Data entries

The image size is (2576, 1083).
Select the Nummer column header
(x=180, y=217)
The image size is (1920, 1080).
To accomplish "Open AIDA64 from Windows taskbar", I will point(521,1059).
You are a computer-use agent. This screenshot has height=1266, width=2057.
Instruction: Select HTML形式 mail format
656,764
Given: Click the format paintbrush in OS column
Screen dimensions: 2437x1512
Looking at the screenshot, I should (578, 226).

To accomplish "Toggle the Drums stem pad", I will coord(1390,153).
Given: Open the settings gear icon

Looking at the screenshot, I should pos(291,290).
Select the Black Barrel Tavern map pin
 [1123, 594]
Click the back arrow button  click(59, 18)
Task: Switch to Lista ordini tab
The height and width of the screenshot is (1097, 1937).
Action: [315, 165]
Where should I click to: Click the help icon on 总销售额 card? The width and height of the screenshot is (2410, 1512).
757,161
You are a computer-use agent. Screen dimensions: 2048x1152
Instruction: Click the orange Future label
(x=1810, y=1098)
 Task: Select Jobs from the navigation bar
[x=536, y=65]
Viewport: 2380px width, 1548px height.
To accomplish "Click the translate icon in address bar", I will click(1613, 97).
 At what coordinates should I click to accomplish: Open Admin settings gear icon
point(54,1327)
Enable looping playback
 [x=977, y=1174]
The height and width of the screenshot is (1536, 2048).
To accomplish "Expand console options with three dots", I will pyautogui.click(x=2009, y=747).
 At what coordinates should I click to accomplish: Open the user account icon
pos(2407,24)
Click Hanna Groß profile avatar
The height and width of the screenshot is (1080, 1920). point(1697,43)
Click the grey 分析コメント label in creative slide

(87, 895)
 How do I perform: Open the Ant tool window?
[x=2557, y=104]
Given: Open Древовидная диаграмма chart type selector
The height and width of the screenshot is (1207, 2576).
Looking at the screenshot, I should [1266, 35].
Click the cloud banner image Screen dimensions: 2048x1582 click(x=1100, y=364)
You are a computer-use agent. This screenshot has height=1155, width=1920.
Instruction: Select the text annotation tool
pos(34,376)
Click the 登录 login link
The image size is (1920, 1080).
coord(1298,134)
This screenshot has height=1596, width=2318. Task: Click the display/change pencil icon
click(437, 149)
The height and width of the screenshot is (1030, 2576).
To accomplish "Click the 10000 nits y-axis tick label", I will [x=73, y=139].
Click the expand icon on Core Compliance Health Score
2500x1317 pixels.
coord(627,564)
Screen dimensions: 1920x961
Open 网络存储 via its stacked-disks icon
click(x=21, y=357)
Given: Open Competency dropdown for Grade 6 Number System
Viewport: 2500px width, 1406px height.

**Activity:** Working from the data above, extract solely the lines from the one containing "Given: Open the settings gear icon" through the one containing "The height and width of the screenshot is (1536, 2048).", exactly as they appear, both included.

**Written reply:**
Given: Open the settings gear icon

Looking at the screenshot, I should pos(291,290).
Select the Black Barrel Tavern map pin
 [1123, 594]
Click the back arrow button  click(59, 18)
Task: Switch to Lista ordini tab
The height and width of the screenshot is (1097, 1937).
Action: [315, 165]
Where should I click to: Click the help icon on 总销售额 card? The width and height of the screenshot is (2410, 1512).
757,161
You are a computer-use agent. Screen dimensions: 2048x1152
Instruction: Click the orange Future label
(x=1810, y=1098)
 Task: Select Jobs from the navigation bar
[x=536, y=65]
Viewport: 2380px width, 1548px height.
To accomplish "Click the translate icon in address bar", I will click(1613, 97).
 At what coordinates should I click to accomplish: Open Admin settings gear icon
point(54,1327)
Enable looping playback
 [x=977, y=1174]
The height and width of the screenshot is (1536, 2048).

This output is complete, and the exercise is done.